Quizá él había hecho lo mismo, imaginar, pues el sonido de su voz rompió su ritmo estable. Sus movimientos se hicieron más duros, más frenéticos. Siempre había sido muy gentil con ella, la había tratado como a una muñeca de porcelana, pero ahora... ahora era sucio y lujurioso, sacaba chispas con su fricción.

Scarlet lo recibía con ansia, con la misma lujuria. Y era fácil, muy fácil hacerlo. Entregarse. Hundirse en aquello.

—No, mi Scar. No, mi Scar. No me toques —le suplicó—. Por favor, no me toques.

«Tócame». «Sí». «Tengo que hacerlo». Scarlet apartó los dedos del cabecero y le arañó la piel, dejando surcos en ella. Gideon rugió, y el sonido era una mezcla de placer y auténtica desesperación. El pasado y el presente, discordantes pero consoladores.
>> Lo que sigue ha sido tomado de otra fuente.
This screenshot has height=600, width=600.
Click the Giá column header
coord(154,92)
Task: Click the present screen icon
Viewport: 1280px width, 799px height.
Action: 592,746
—Tú... tú... —dijo él, pero se detuvo—. Scar —un preludio, una tormenta en espera—. No te corras, no te corras para mí, no lo hagas por mí —le rozaba el clítoris con el pene a cada palabra.
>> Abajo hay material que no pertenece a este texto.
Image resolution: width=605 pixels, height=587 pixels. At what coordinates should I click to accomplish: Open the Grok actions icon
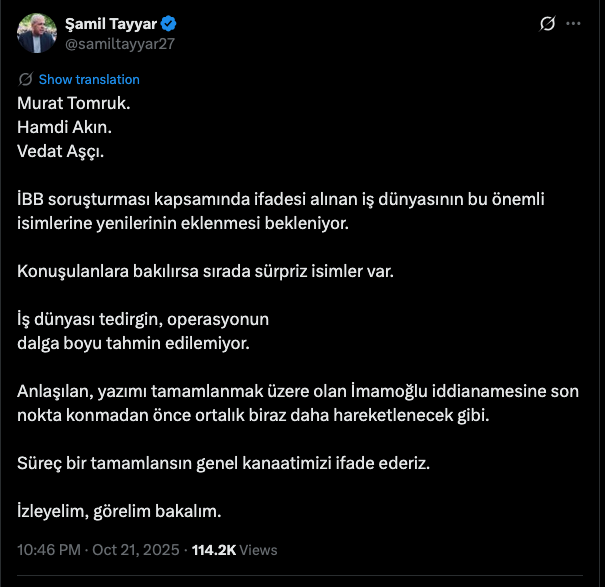point(547,23)
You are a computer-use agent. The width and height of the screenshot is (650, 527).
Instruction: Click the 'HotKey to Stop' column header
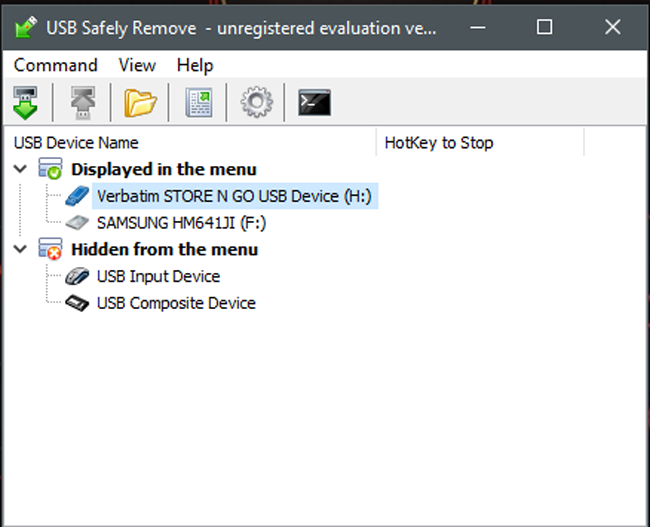tap(439, 142)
Todos los músculos del cuerpo de Scarlet se tensaron en la forma de dolor más exquisita. Las sombras bailaban más deprisa... más deprisa... los gritos se hacían más fuertes... más fuertes... hasta que el de ella se unió a la sinfonía en el placer final del orgasmo.
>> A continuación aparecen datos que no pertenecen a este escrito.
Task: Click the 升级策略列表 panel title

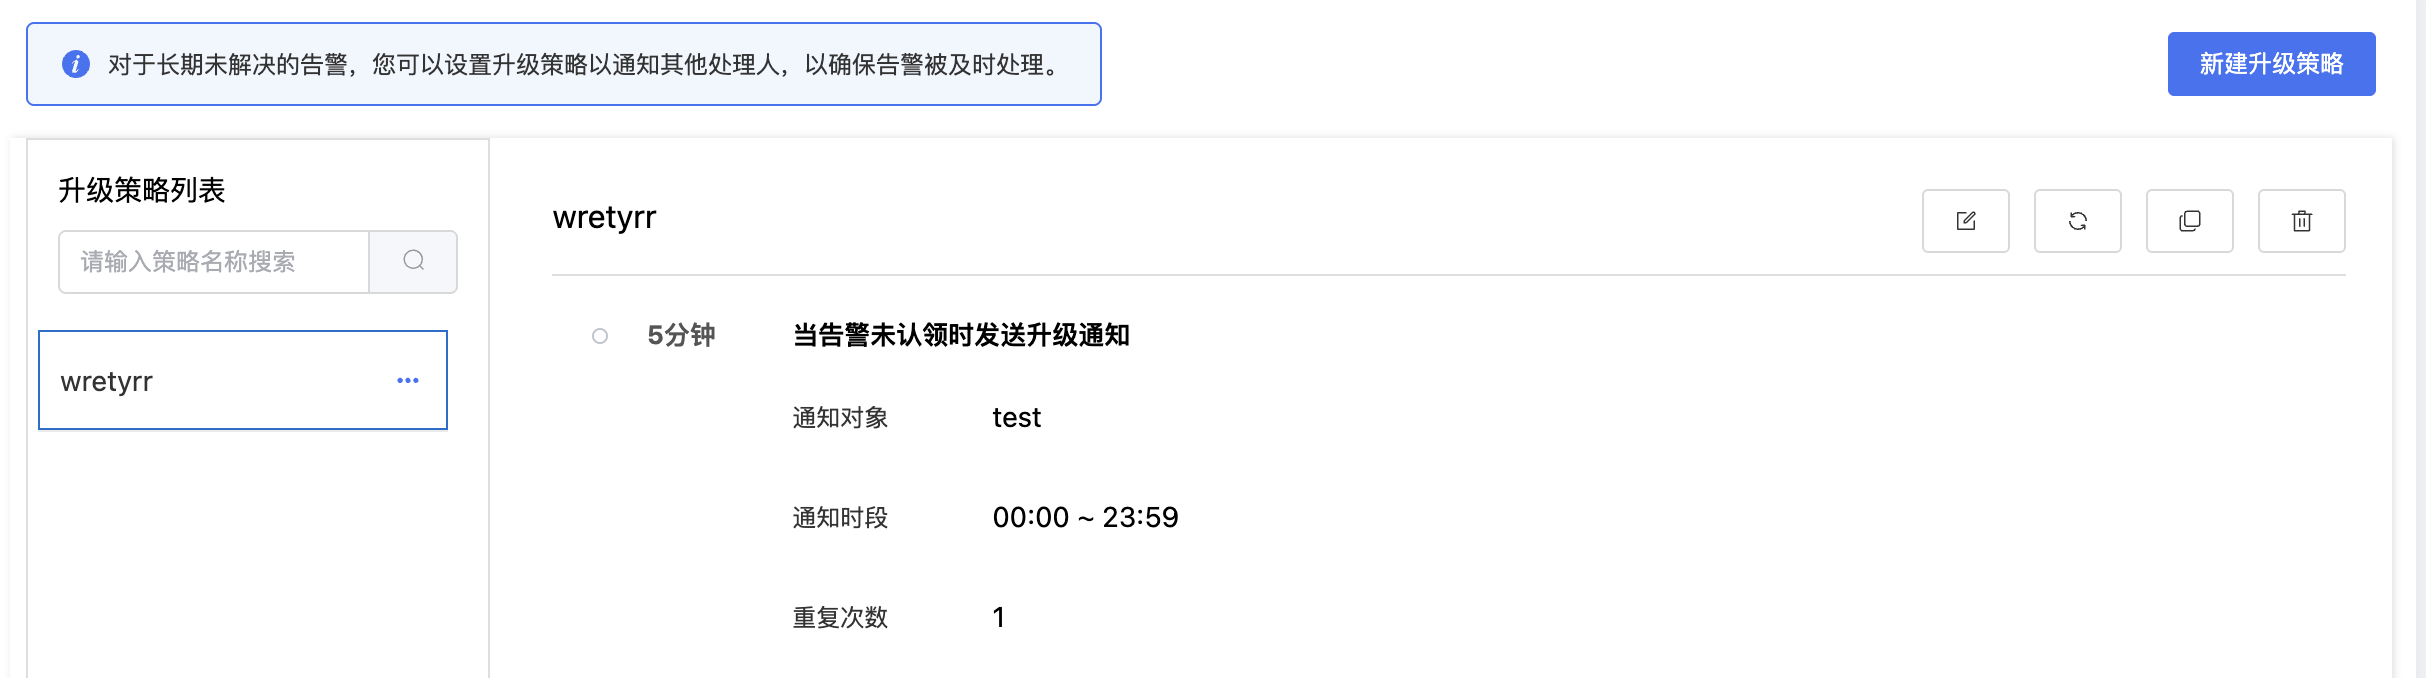Action: point(142,190)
Se movió temblando, gritando, agarrándose al hombre responsable de su clímax.

—¡Gideon! —«mi Gideon».

Pronto él empezó a temblar también; volvió a rugir, esa vez más fuerte, y lanzó su semilla caliente en el estómago de ella. Aquello incrementó el placer de Scarlet, la llevó a una conciencia más profunda de su cuerpo. Estaba encima de ella, de toda ella, y tenía su semen en la piel, marcándola.

Un matrimonio de la carne, bajo, instintivo. Lo que ella ansiaba y había pensado que no volvería a tener. Lo que necesitaba a pesar de las repercusiones.

Lo que seguramente sería su muerte.

Una eternidad más tarde, se derrumbaron juntos, Scarlet sobre el colchón y Gideon todavía encima de ella. Mientras se dispersaban los gritos y las sombras, ninguno de ellos se movió. Yacieron así largo rato, intentando recuperar el aliento, perdidos todavía por completo en el momento. Aquél sería, quizá, el único momento relajado que conocerían juntos, pues Scarlet sabía que no podía volver a permitir aquello. Tenía que reemplazar el hielo. No había otro modo de proteger su frágil corazón. Un corazón que no podía permitirse entregar. Otra vez no. Apenas si le quedaban trozos de él. Pero sí había trozos. Y eso resultaba bastante sorprendente. «Sálvate. Deprisa». Lo apartó y se sentó sin mirarlo.

—Descansa —dijo con frialdad—. Yo me aseguraré de que nadie entre en la habitación.

La última vez que habían tonteado juntos, Gideon no había protestado por el cambio brusco de ella, simplemente había hecho lo que le ordenaba. En su mayor parte. Esa vez le agarró el brazo y tiró de ella hacia atrás de modo que Scarlet cayó sobre su estómago.

Antes de que ella pudiera protestar, le alzó la camiseta y le plantó en beso en la parte baja de la espalda, donde estaba el tatuaje de Separarse es morir. Fue algo tan inesperado, tan sorprendente y en el fondo tan bienvenido que Scarlet apretó los labios para reprimir un sollozo.

—No te quedes a mi lado. No me dejes abrazarte —susurró él—. Por favor.

«Resiste. Tienes que resistir». Pero ella se descubrió asintiendo y susurró a su vez:

—De acuerdo.

«Idiota».

Se acurrucó contra él con un suspiro.

«Ya levantaré de nuevo las defensas mañana».